Sanremo 2015 è archiviata. Ha vinto il trio dei ragazzi di Antonella Clerici. Secondo Nek, che però si è preso due altri premi. Terza Malika Ayane, premio della critica. Gli altri a discesa.
Nel corso della serata sono intervenuti: due vecchietti di Scicli sposati da oltre sessant’anni. Abitano in via Sanremo.
Gianna Nannini che prima ha cantato L’Immensità - antica canzone sanremese di Don Backy, sempre bellissima - e poi la sua Sei nell’anima - bella anche lei (molto bella), di qualche anno fa. Ma è andata fuori tempo e allora si è fatta aiutare dal pubblico. Gli anni passano anche per la sua voce.
Giorgio Panariello, sosia di Renato Zero nella prima parte e di Benigni nella seconda. Aridatece gli origginali.

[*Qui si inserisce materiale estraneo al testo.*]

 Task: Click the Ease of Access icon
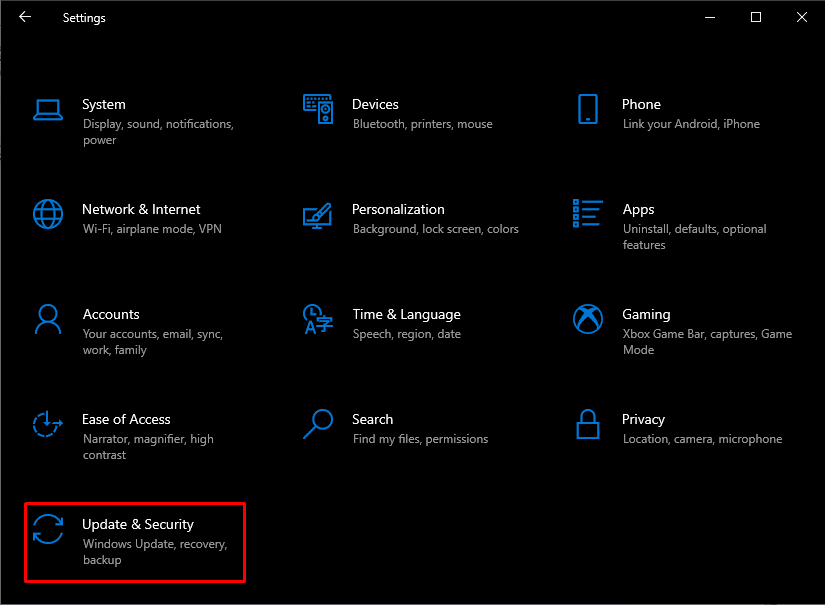click(48, 425)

Will Smith, in promozione del prossimo film. Di una simpatia contagiosa: allegro, disponibile a far spettacolo, semplice. Divertito perché il traduttore simultaneo non aveva capito che doveva far sentire la voce di uno dei suoi doppiatori italiani, Pino Insegno, che era in sala. Una forza della natura. Ha raccontato che sua nonna cantava Volare e ci ha voluto far sentire dal vivo come se la ricorda. Anche la sua collega nel film, Margot Robbie, più ancora che bella (che già sarebbe bastato) sembrava contenta di essere lì, come fosse la reginetta del college la sera dei diplomi. Bravi, davvero. Si vorrebbe averli amici, come il giovane Holden diceva degli autori di certi libri.
Poi Ed Sheeran, il ragazzo inglese che sembra appena salito su dal garage dove si esercita alla chitarra con la band degli amici e che al momento è una star mondiale anche grazie all’uso strategico del web. Voce di quelle che si ricordano, ingegneria del suono molto curata. Tutto - voce e strumenti - di una limpidezza che nessuno dei concorrenti in gara ha fatto registrare. Questioni tecniche, forse.

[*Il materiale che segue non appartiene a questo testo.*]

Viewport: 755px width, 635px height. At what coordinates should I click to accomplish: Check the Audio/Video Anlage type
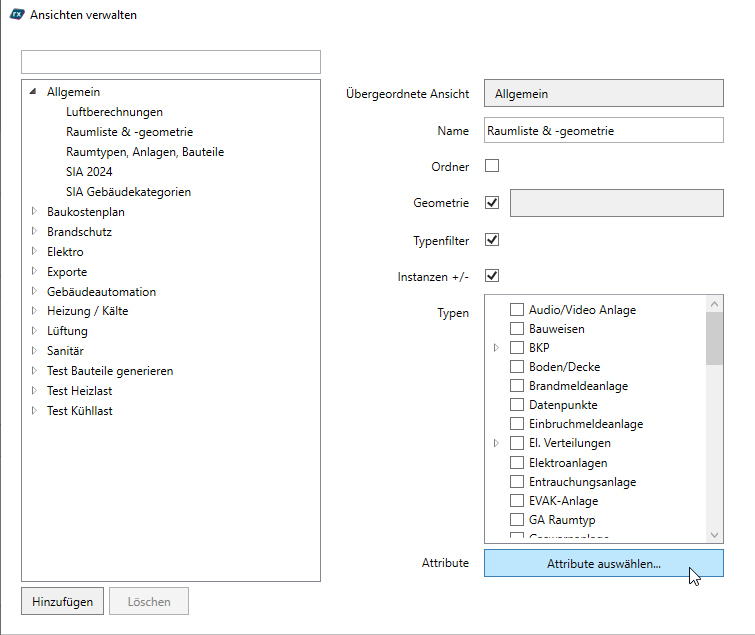pyautogui.click(x=517, y=310)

Infine il clou della serata: il computer che elabora la classifica finale si incanta e spunta un improbabile Nek al nono posto. La sala rumoreggia, lo schermo si spegne, il presentatore entra in risonanza.
Panico per una ventina di secondi, poi va verso le quinte chiedendo a voce alta che gli diano almeno un foglio di carta e una matita. Niente da fare. Bisogna ancora aspettare.
Un colore come quello della faccia di Carlo Conti l’ho visto solo su un volo dal Canada, anni fa: c’era un anziano giapponese terrorizzato e in preda al mal d’aria che era diventato grigio con riflessi ciano.
Però si è ripreso bene. Molto bene. (Conti, non il giapponese). 54 percento di share: mai nessuno così in questo inizio secolo. Quando Nek era uscito, dopo la sua esibizione, gli aveva detto rapidamente che il suo Sassuolo aveva perso dalla Fiorentina: voglia di casa.
«La Rai è pronta a fargli una statua: "Al posto del cavallo di Viale Mazzini qualcuno vuol mettere me, Frizzi e Antonella Clerici", scherza Conti. Ma a Sanremo penserà poi. Ora è ansioso di tornare 'a casa': "L'unica cosa che ho chiesto quando ho accettato di fare il festival è stata di riprendere subito L'Eredità: per me è fondamentale che gli italiani mi vedano come quello che torna ogni sera a cenare con loro”.» [ANSA]
Appunto. È intervenuto anche Enrico Ruggeri, sul finale. Ha cantato una canzone che ha voluto essere un omaggio a Jannacci, Gaber, Faletti. Le foto dei defunti sul vetro della credenza.
Domanda: complessivamente, una cosa di questo tipo, una strategia così low profile, da minestrina in cucina, siamo davvero sicuri che giovi realmente al Paese, oltre che alla Rai?